— Start of EXCERPTED DATA —
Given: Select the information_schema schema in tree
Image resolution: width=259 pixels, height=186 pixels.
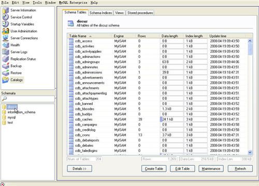Looking at the screenshot, I should click(x=21, y=112).
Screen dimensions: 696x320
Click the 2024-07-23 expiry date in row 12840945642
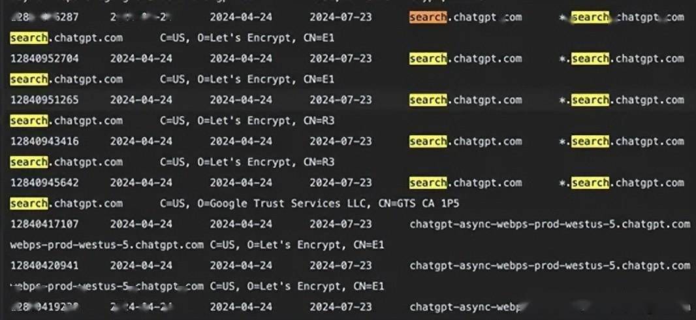[x=341, y=183]
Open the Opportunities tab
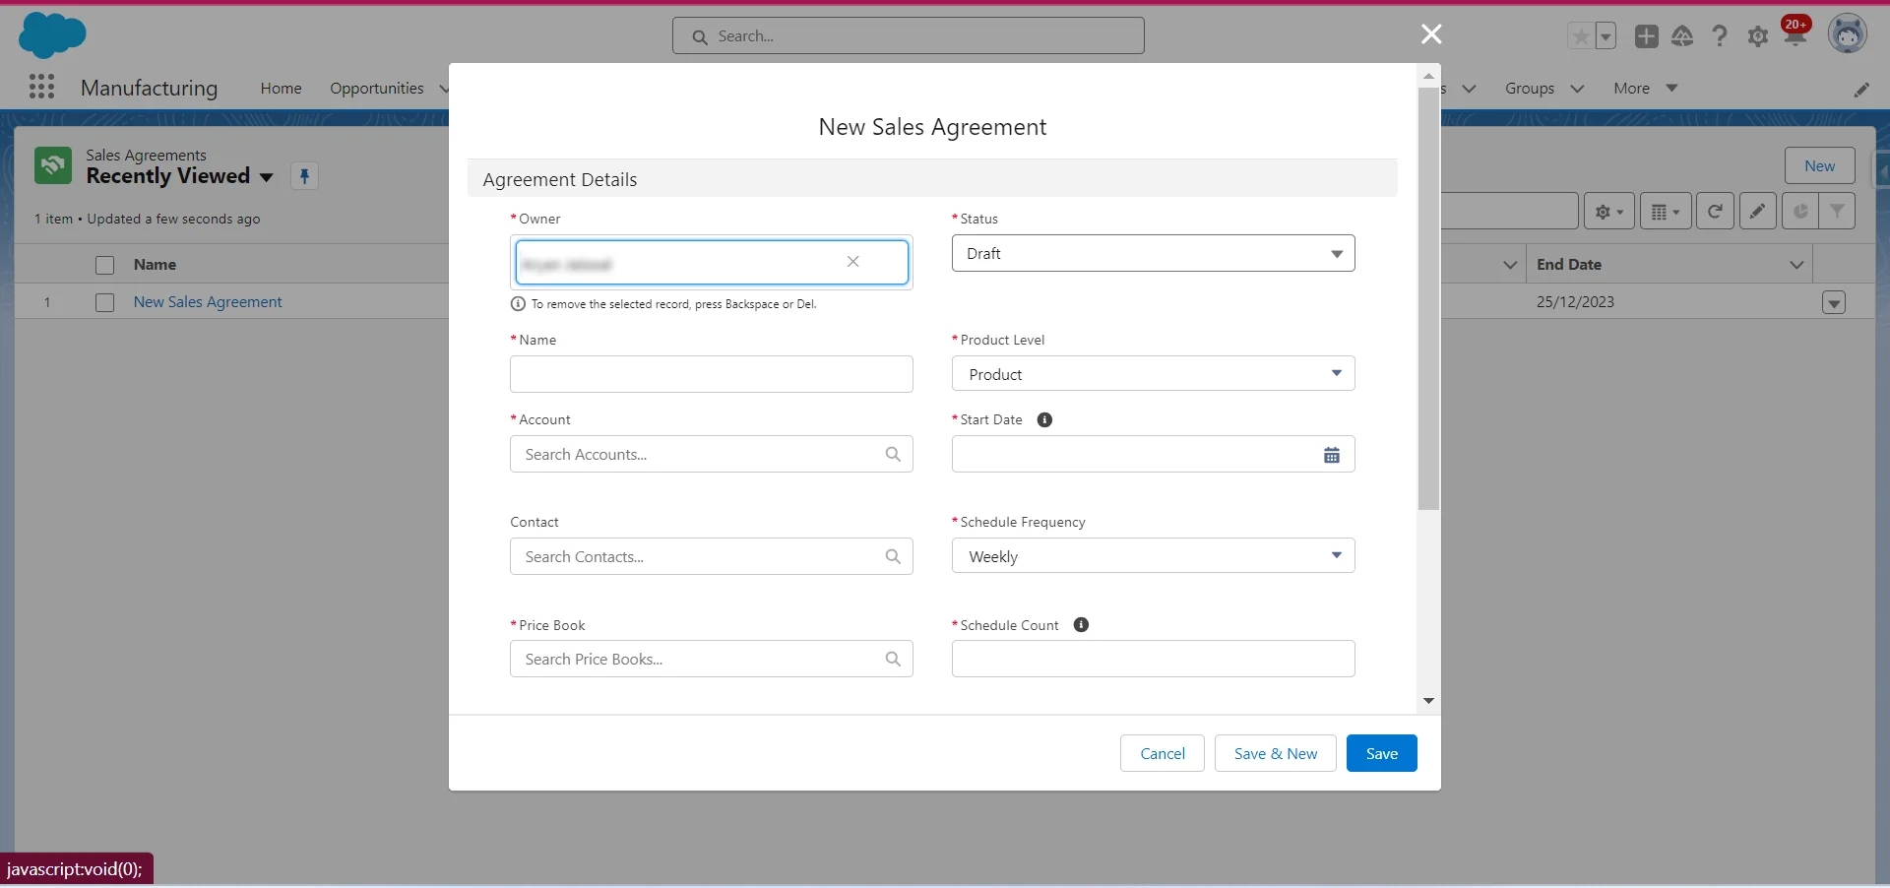The height and width of the screenshot is (888, 1890). coord(376,89)
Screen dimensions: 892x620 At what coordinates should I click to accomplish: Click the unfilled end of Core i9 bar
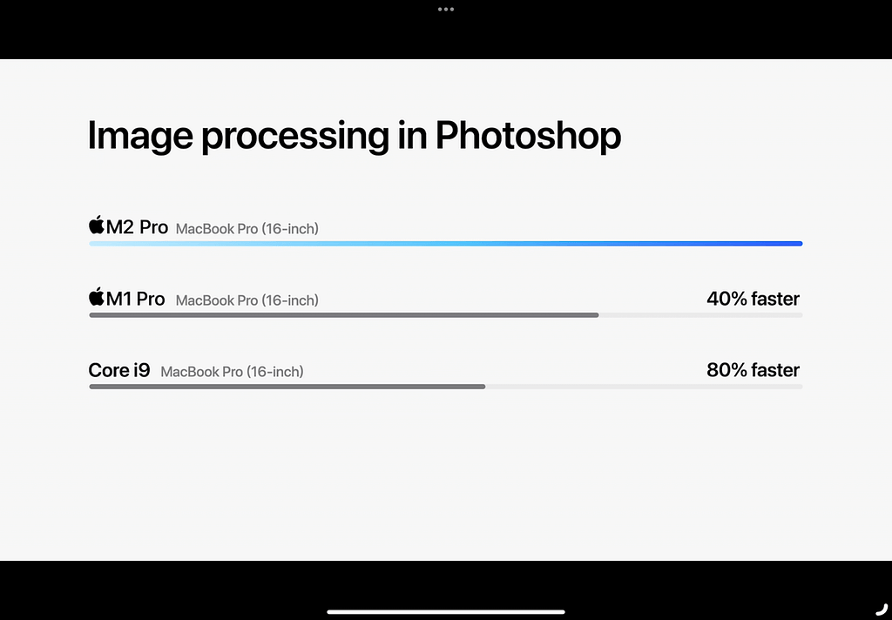644,387
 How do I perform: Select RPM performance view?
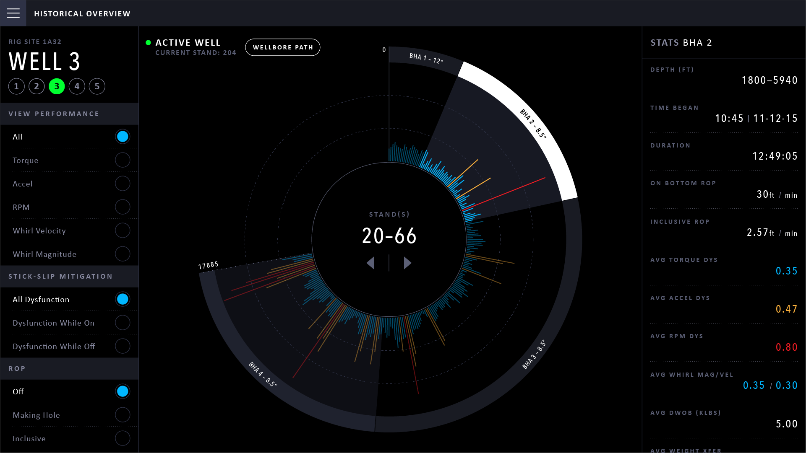[x=123, y=207]
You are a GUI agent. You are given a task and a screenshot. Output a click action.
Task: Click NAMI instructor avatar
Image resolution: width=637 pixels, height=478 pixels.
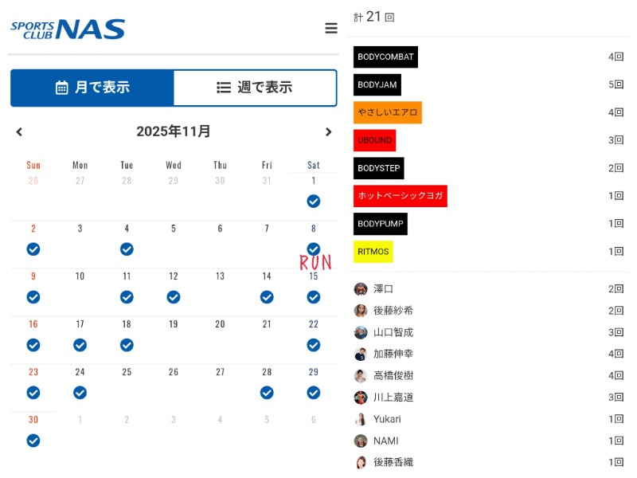coord(361,441)
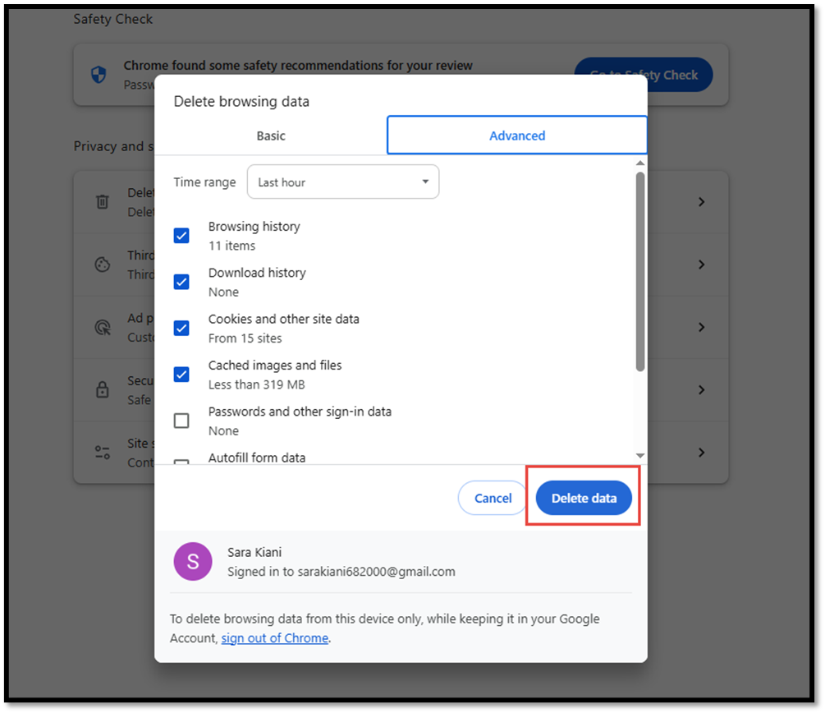The height and width of the screenshot is (713, 825).
Task: Toggle Cached images and files checkbox
Action: [181, 375]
— End of EXCERPTED DATA —
WRITTEN EXERCISE
Can you rewrite the items from the beginning through the line containing "[x=123, y=207]", replacing "Screen dimensions" with "Screen size" and leaving everything else unchanged? Omit the pictures.

ANSWER FOR THE TASK
Given: Select the information_schema schema in tree
Image resolution: width=259 pixels, height=186 pixels.
Looking at the screenshot, I should click(x=21, y=112).
Screen size: 696x320
Click the 2024-07-23 expiry date in row 12840945642
[x=341, y=183]
Open the Opportunities tab
The height and width of the screenshot is (888, 1890). coord(376,89)
Screen size: 892x620 At what coordinates should I click to accomplish: Click the unfilled end of Core i9 bar
644,387
 How do I perform: Select RPM performance view?
[x=123, y=207]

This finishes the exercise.